Sequential write results aren’t really useful. You’ve essentially told fio to just cosplay as dd.

If you want a reasonable facsimile of “maximum throughput with only relatively easy traffic”, do a 25/75 read/write mix of 1MiB random I/O. Top speed is generally fine here; latency is very rarely a problem compared to throughput, with this type of workload.

If you want a reasonable facsimule of “maximum throughput with nasty database type activity”, try a 25/75 read/write mix of 16K random I/O. Then try it again with throughput limited to roughly 3/4 of the maximum throughput number you just got, and now pay attention to the latency numbers on your throughput-limited run.

If you want a reasonable facsimile of mixed I/O of the kind you’d get from heavy desktop usage, try a 25/75 read/write mix of 64K random I/O. After the first run, note the throughput you got. Now, repeat the run with the maximum throughput limited to roughly half what the full-speed run produced, and pay attention to the latency on that throughput-limited run.

You can get even fancier than that, and directly mix 4K, 64K, and 1M I/O in the same run, with different mixes of reads, writes, throughput limits, and more on each stream all at the same time. But that’s getting a bit advanced, and there’s not a whole lot of point unless you REALLY understand the workload you’re trying to model, and are trying to model it as accurately as possible.

muay_throwaway · May 29, 2025, 2:40am

Thank you! I appreciate your input. How would you simulate (in fio) more of a data-transfer workload (e.g., rsync of large media files on the order of 10s to 100s of GB)? Or how would you simulate a process similar to zfs send/recv?

In terms of guest filesystems, do you ever get close to the IO bandwidth of a host ZFS filesystem?
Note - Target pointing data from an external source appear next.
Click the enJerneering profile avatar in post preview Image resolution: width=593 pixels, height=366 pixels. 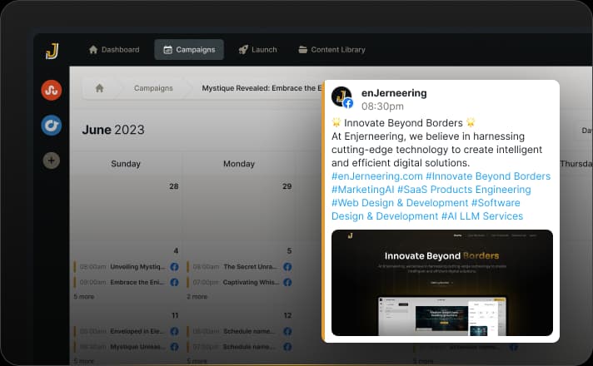pyautogui.click(x=341, y=97)
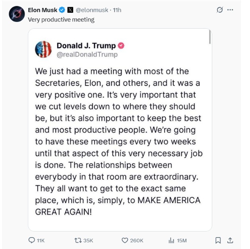Open Grok actions icon on the post
The width and height of the screenshot is (250, 249).
[x=219, y=10]
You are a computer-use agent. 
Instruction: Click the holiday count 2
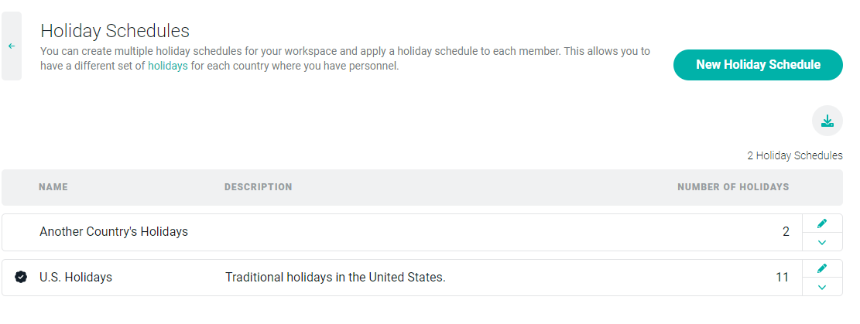point(786,232)
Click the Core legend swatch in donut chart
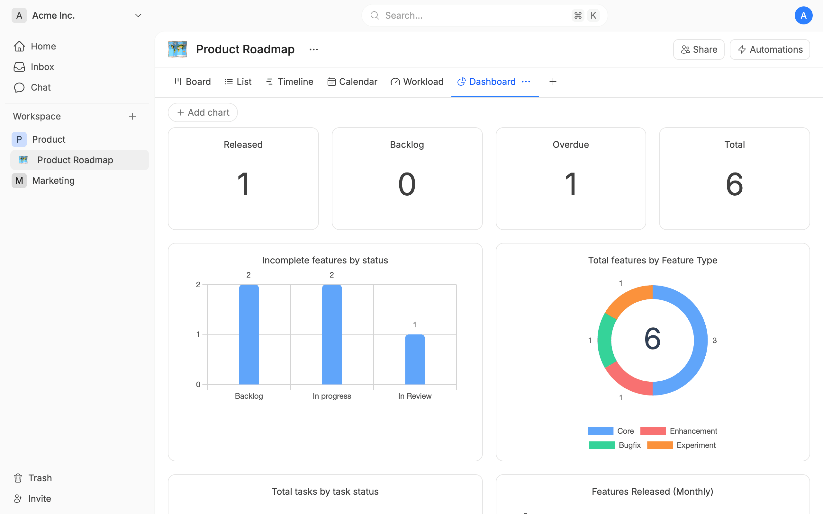 point(600,431)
Or is there usually a relatively large loss (e.g., ~50%) of performance?

mercenary_sysadmin · May 29, 2025, 4:09am

1MiB random I/O. If you’re really only concerned about rsync in one direction, then 100% read or 100% write. If that’s the only major workload you expect to be happening when you run it, just run the full-speed test and check throughput, and don’t worry about latency.

If you’re worried about the impact on normal operation while one of those rsync runs is going… do the 1MiB random read or write (as appropriate), and do a separate run with, for instance, the 25/75 R/W random 64K I/O limited to about 25% of your normal max throughput for that 64K random workload, then look at latency (while ignoring the throughput on the first job simulating the rsync run; that’s just there to put pressure on the system to see how bad it makes the latency of your desktop-type load).
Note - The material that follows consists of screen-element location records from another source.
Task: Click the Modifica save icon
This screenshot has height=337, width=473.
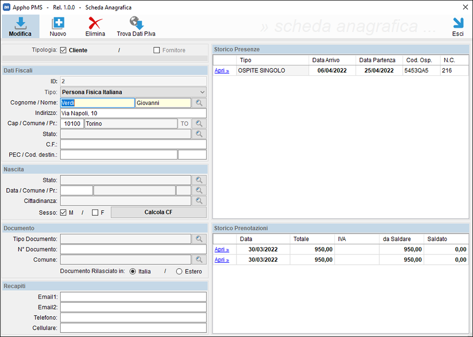Action: pyautogui.click(x=20, y=23)
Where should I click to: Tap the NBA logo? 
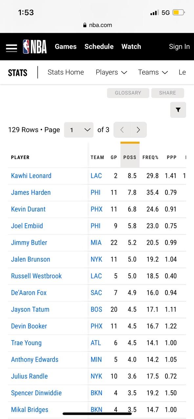35,47
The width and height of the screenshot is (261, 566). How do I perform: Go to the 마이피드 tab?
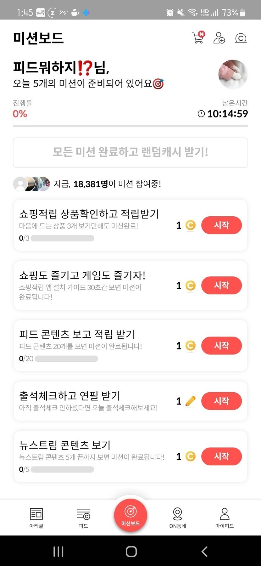(225, 518)
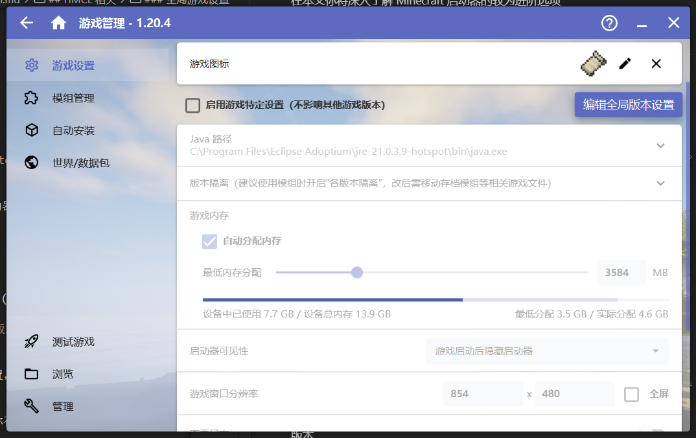The image size is (696, 438).
Task: Open the launcher home page icon
Action: click(x=58, y=23)
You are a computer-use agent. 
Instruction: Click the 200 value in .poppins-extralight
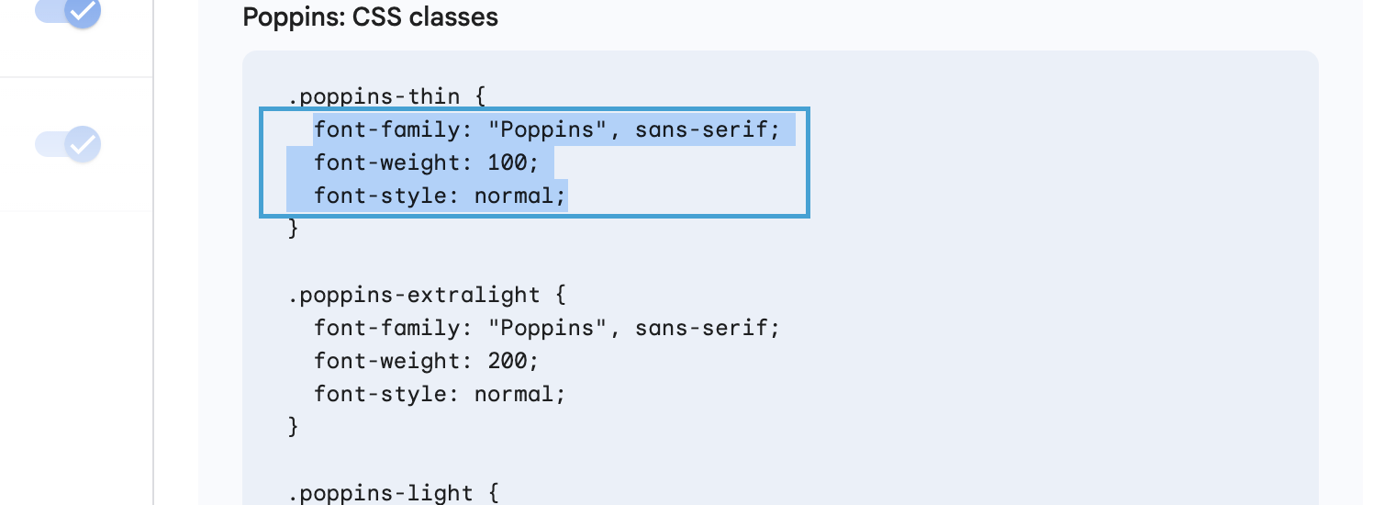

It’s probably worth noting that rsync is actually going to require reads AND writes, on the target side, since it’s got to grovel over every block of the target before deciding which blocks it needs to pull from the source. So you’ll have, essentially, large reads of the same blocks twice on the source, vs large reads first and large writes later on the target. Again, this is all assuming we’re talking about your “large media files” as basically a solo load.

There’s also some 4K random I/O from needing to stat all the files first, but you don’t really need to worry about that if what you’re rsyncing is all large media files; there won’t be enough of them for that phase to make much of an impact. If you ever need to rsync tens of thousands of small files, though… oof. Lotta 4K. Best to avoid needing to do that at all, if at all possible!

Definitely, it just needs to be properly tuned. If you’re working with large media files, you need to have recordsize=1M at minimum; ideally, larger than that if you’re working with RAIDz (which splits blocks up into pieces distributed across the drives in the vdev). Ideally, you’d like to have 1M random I/O per disk, which would mean eg recordsize=4M if you’re rocking six-wide Z2 vdevs.

On mirrors, there’s not usually much point in bumping recordsize up past 1M. You’ll see some gains, on workloads with really massive files, but not usually enough to matter.

muay_throwaway · May 29, 2025, 6:44pm

Thank you very much for all your insights! This is very helpful! I appreciate you takimg the time to share your expertise.